Weblog entry #8 for ajt

Finding duplicate files and Skein
Posted by ajt on Thu 18 Jun 2009 at 21:55
Tags:

Some time ago I cobbled together a small application to find duplicate files. It uses hashing functions to help it decided if identical sized files may be duplicates. The current iteration uses an implementation of the NIST SHA1 algorithm. Depending on the number and size of the files to hash it can get quite slow. I picked SHA1 rather than MD5 which other duplicate finders tend to use, because it's supposed to be less susceptible to collisions and it's only marginally slower.

It would be nice to allow the user pick the algorithm to use, and let Perl dynamically load the required module on demand. Previously the Digest module would pick a much slower implementations of the SHA1 algorithm by default so I've not added the feature.

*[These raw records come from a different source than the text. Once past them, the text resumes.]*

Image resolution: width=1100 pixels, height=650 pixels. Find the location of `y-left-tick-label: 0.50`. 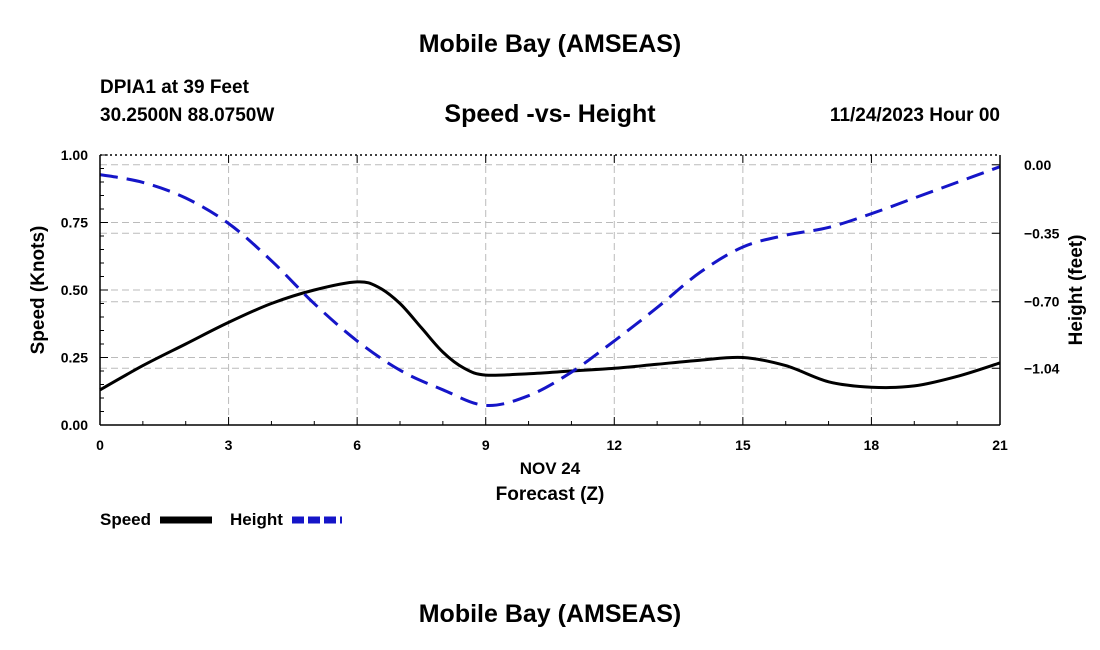

y-left-tick-label: 0.50 is located at coordinates (74, 290).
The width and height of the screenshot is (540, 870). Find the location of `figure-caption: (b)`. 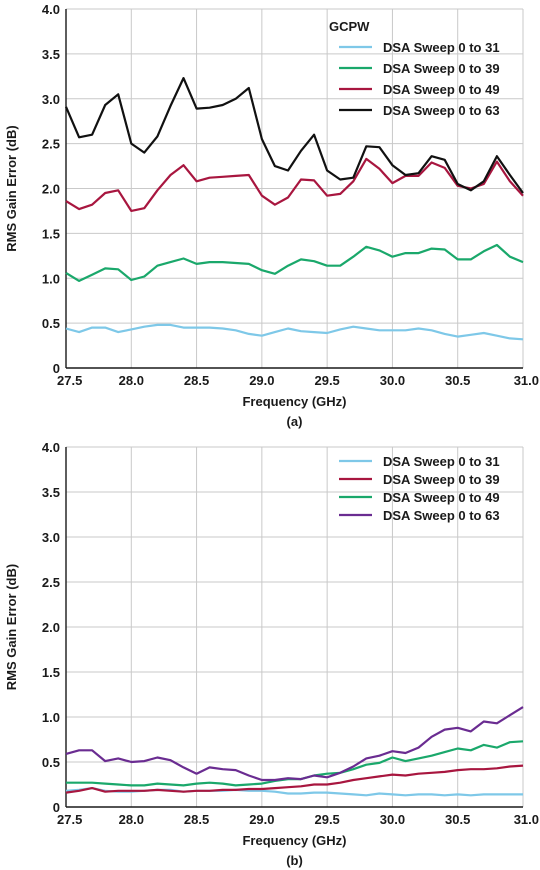

figure-caption: (b) is located at coordinates (294, 860).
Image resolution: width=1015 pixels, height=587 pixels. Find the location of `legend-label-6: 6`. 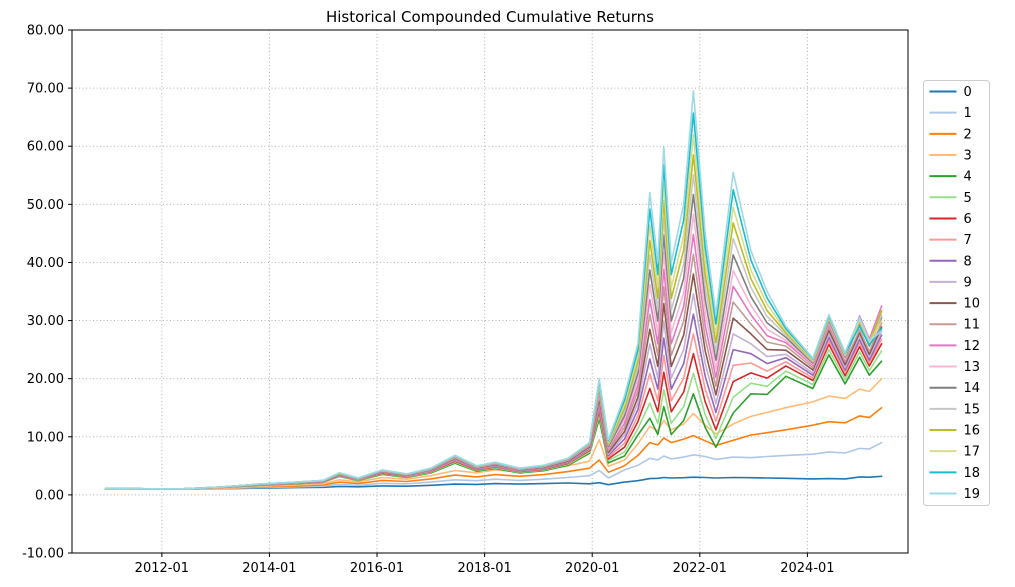

legend-label-6: 6 is located at coordinates (968, 220).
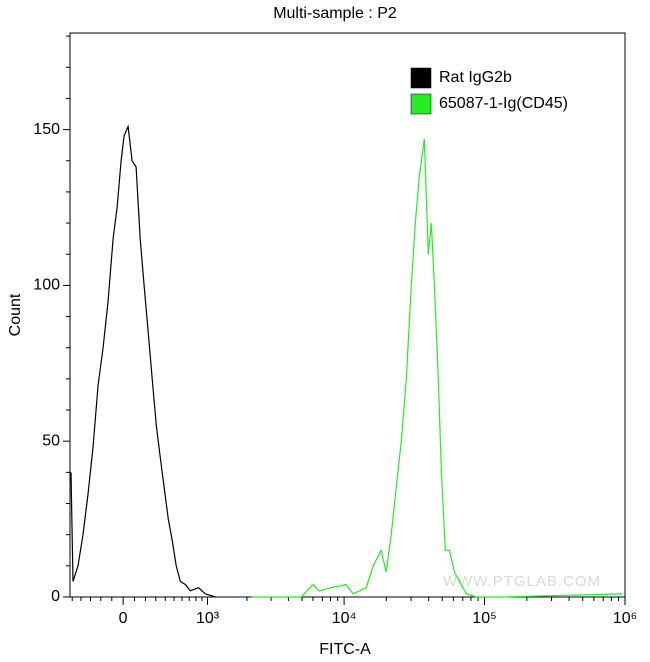 The height and width of the screenshot is (662, 650). I want to click on x-tick-label: 10⁵, so click(484, 618).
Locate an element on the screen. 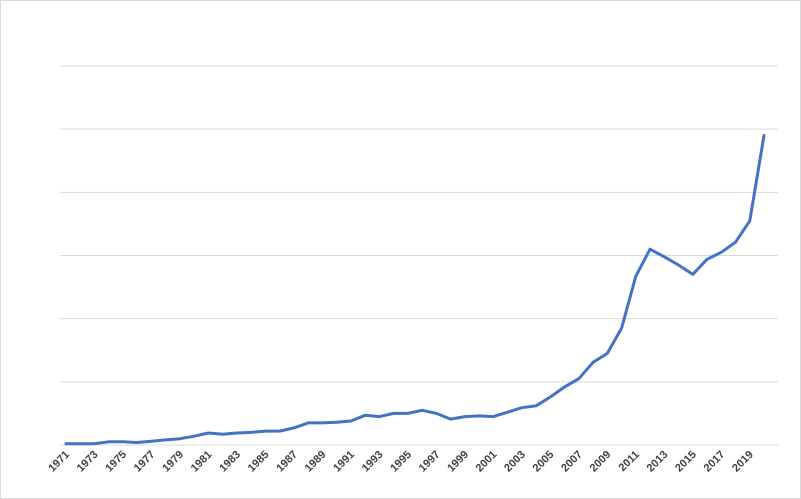 The height and width of the screenshot is (499, 801). x-tick-label-1991: 1991 is located at coordinates (344, 462).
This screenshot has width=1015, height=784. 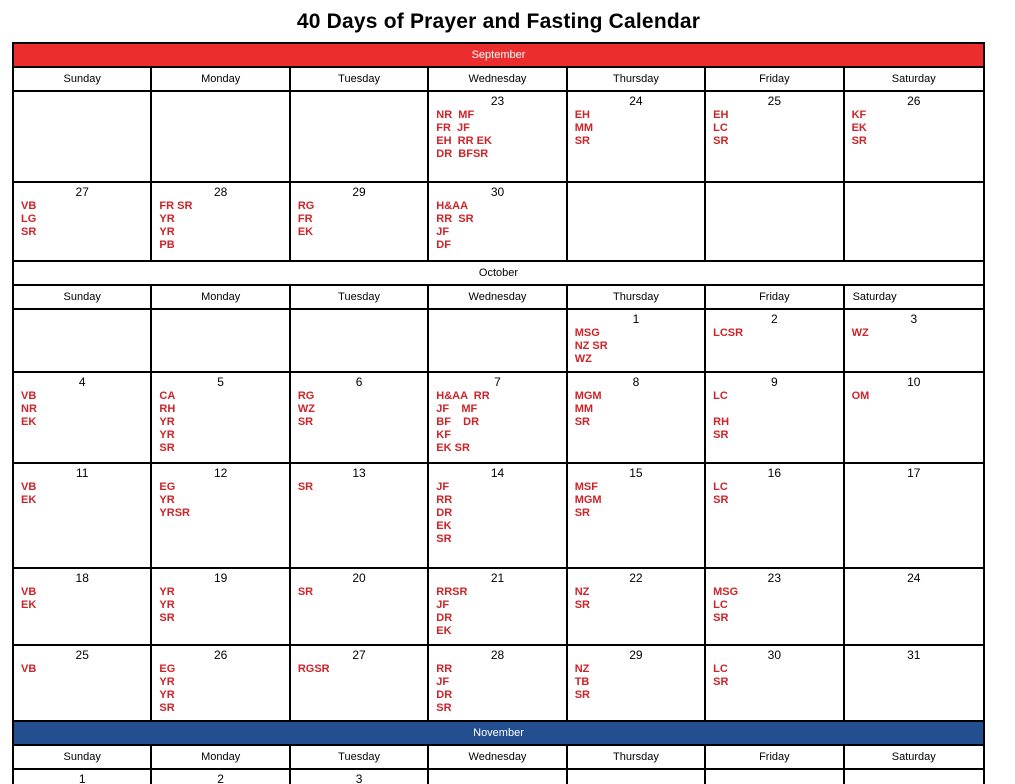 I want to click on day-cell-october-19: 19 YR YR SR, so click(x=222, y=606).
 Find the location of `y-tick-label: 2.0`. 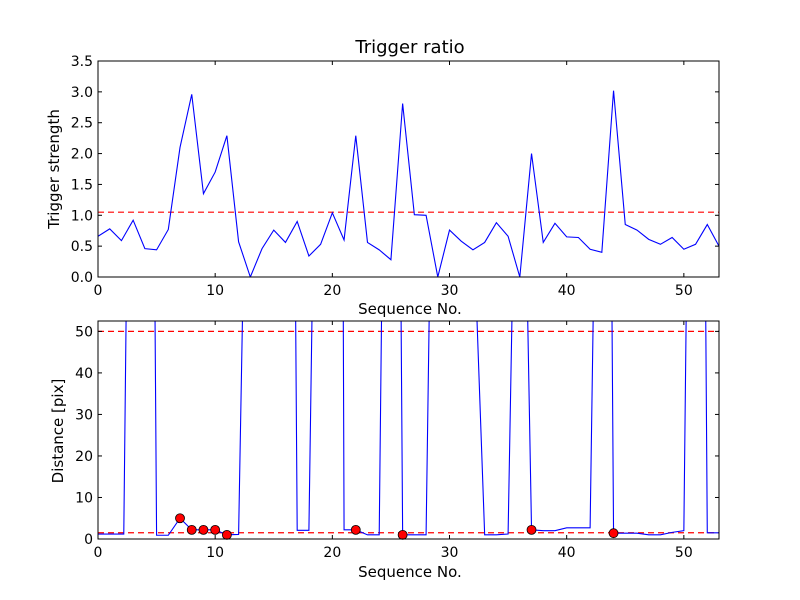

y-tick-label: 2.0 is located at coordinates (82, 155).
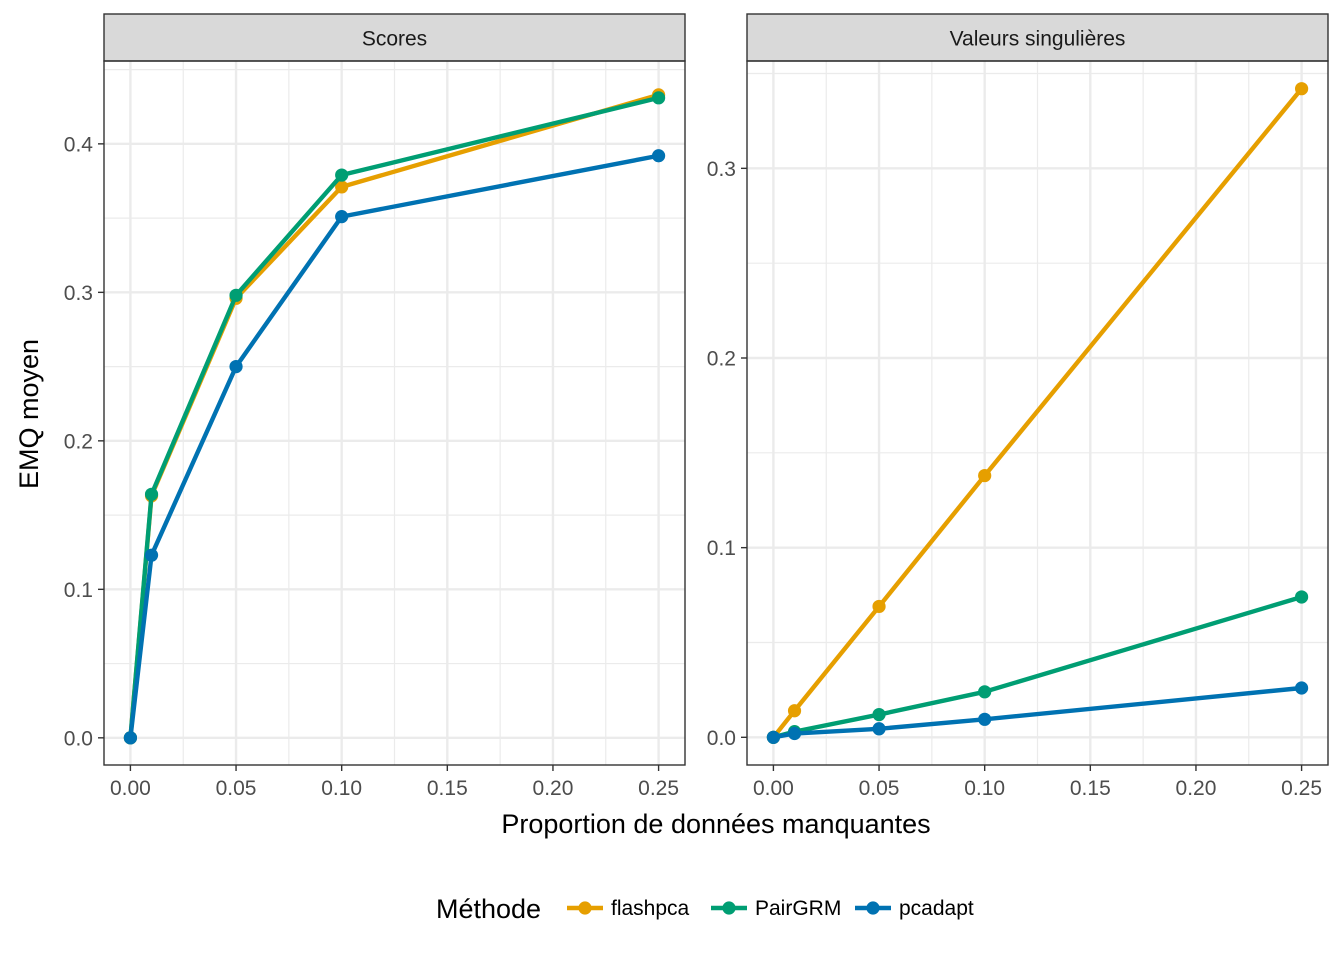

Recently I spotted on Bruce Schneier's blog that he has contributed to a new algorithm for the NIST competition to create SHA3 to replace the now ageing SHA1 and SHA2 algorithms. It's called Skein and there is already a Perl module of it. It's very fancy and apparently quite secure, but from my perspective it's blazingly fast on a 64-bit system.

Digest has now been fixed (at my request - thanks to Gisle) so I may start the process of migrating my code to a generic any module interface.